H1 variants presence within LADs and nucleoli.

A) Confocal (left) and super-resolution (right) images of a T47D cells stained for H1.2, H1.3 or H1.5 (in green) and Lamin A (in red) obtained using SRRF. Full nuclei (upper panel) and zoomed views of nuclear periphery (bottom panel) are shown. Scale bars: 2 µm (upper panel) and 200nm (bottom panel). Three representative cells are shown for each H1 variant. B) Pearson correlation coefficient (r) of H1 variants and H3K9me2 co-immunostaining signal. r values distribution in n=50 cells/condition are shown. Representative immunofluorescence images of H1 variants and H3K9me2 are shown in Figure 3-figure supplement 1A. Scale bar: 5µm. C) H1.3 and H3K9me2 immunofluorescence at confocal (reference) and super-resolution (SRRF) level. A zoom-in inset of the peripheral layer formed by both H1.3 and H3K9me3 is shown. Scaler bar: 2µm. D) Boxplots show the Input-subtracted H1 variants ChIP-Seq abundance within regions exclusively defined as NADs (NAD only) or LADs (LAD only) and those genomic segments defined as both NADs and LADs (NAD/LAD). A compartment regions are included as a reference. NADs coordinates were extracted from (Peng et al., 2023). E) Representative SRRF image of H1X, NPM1 and DNA. Zoom-in highlights the H1X nucleolar layer. Scale bar: 2µm. Scale bar in zoom-in: 0.2µm. F) Immunofluorescence of H1X, H1.2-pT165 or H1.4-pT146, Nucleophosmin (NPM1) and DNA. Insets show a zoom-in of a single nucleolus. Scale bar: 2µm. Three representative cells are shown for each H1.

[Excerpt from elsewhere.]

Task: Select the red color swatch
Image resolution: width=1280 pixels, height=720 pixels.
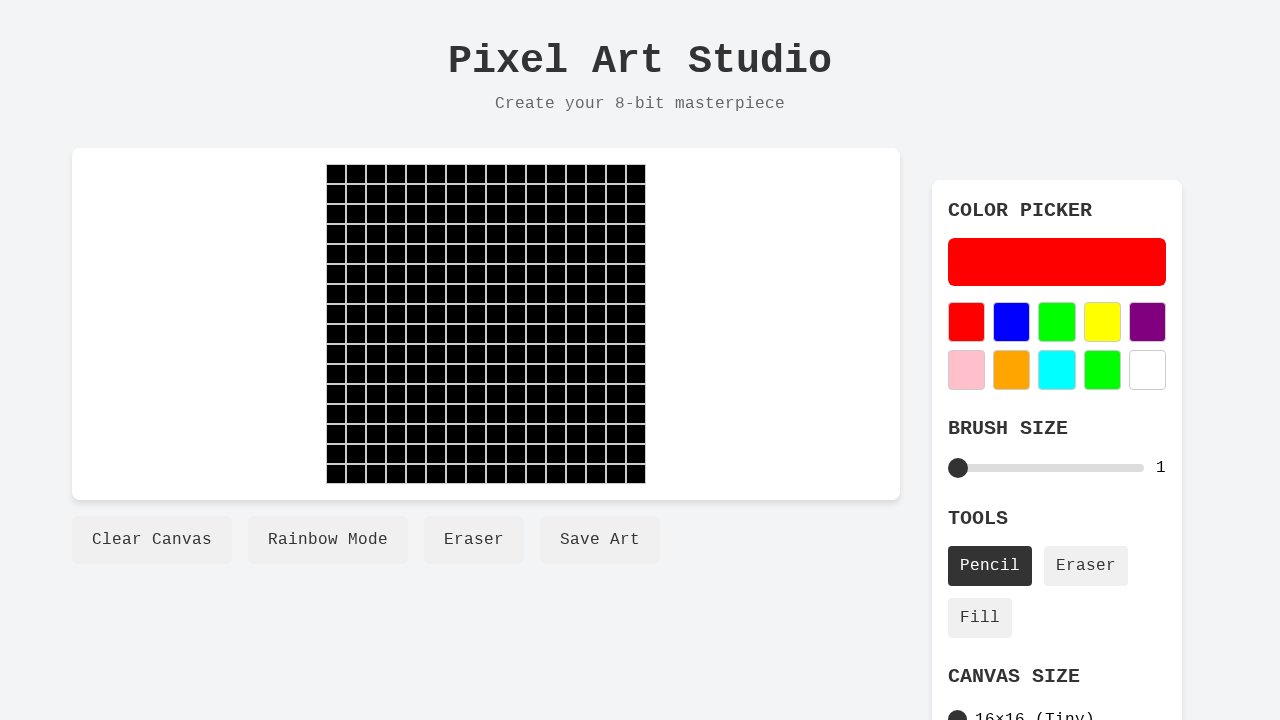Action: tap(966, 322)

Chromatin structural changes upon H1 depletion.

A) Representative SRRF images of DNA staining in the different H1 KD conditions indicated (multiH1, H1.2, H1.4 and H1X Dox-inducible shRNAs). In the bottom panels, a zoom-in inset is shown to appreciate DNA pattern in both Untreated and Dox conditions. Scale bar: 5µm (full nucleus) and 500nm (zoom-in). B) DNA-free areas percentage quantification in the different H1 KDs. n=20 cells/condition were quantified and the boxplot were constructed with the 20 average values in each condition. Statistical differences between Untreated and Dox-treated conditions are supported by paired-t-test. (***) p-value < 0.001; (ns/non-significant) p-value > 0.05. Additional representative images and full quantification are shown in Figure 4-figure supplement 1.

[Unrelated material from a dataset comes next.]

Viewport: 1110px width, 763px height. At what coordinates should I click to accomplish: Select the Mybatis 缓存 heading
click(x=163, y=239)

Nuclear distribution of H1 variants across multiple human cell lines.

A) Immunofluorescence analysis of H1 variants (green) with DNA staining (blue) in different cancer cell lines. Merged images are shown. H1.3 and H1.0 grids in HeLa cells are empty, as HeLa cells do not express these variants. Tumoral origin of the cell lines is indicated. Scale bar: 5µm. B) Immunofluorescence analysis of H1 variants (green) with DNA staining (blue) in cell lines lacking H1.3 and H1.5. Merged images are shown. Tumoral origin of the cell lines is indicated. Scale bar: 5µm. C) H1.4 and H1.0 show a more peripheral distribution in cell lines with a compromised H1 repertoire. Numbers correspond to Peripheral Index value in each cell line and color-coded as indicated. Each nucleus was divided into four equivalent sections A1-A4 and immunofluorescence signal of H1.4 or H1.0 was quantified. Peripheral index was defined as the ratio between Average value in A1 peripheral section and A4 central section. D) Immunofluorescence of H1X (green), nucleolar marker NPM1 (magenta) and DNA staining (blue). Merged images are shown. Insets show a zoom-in of a single nucleolus. Bottom panel includes cell lines lacking H1.3 and H1.5. Cell line origin is indicated. Scale bar: 5µm. E) Boxplots show the H1X Input-subtracted ChIP-Seq signal at eight groups of Giemsa bands in six different cancer cell lines. G-bands groups were defined according to (Serna-Pujol et al., 2021) (see Methods).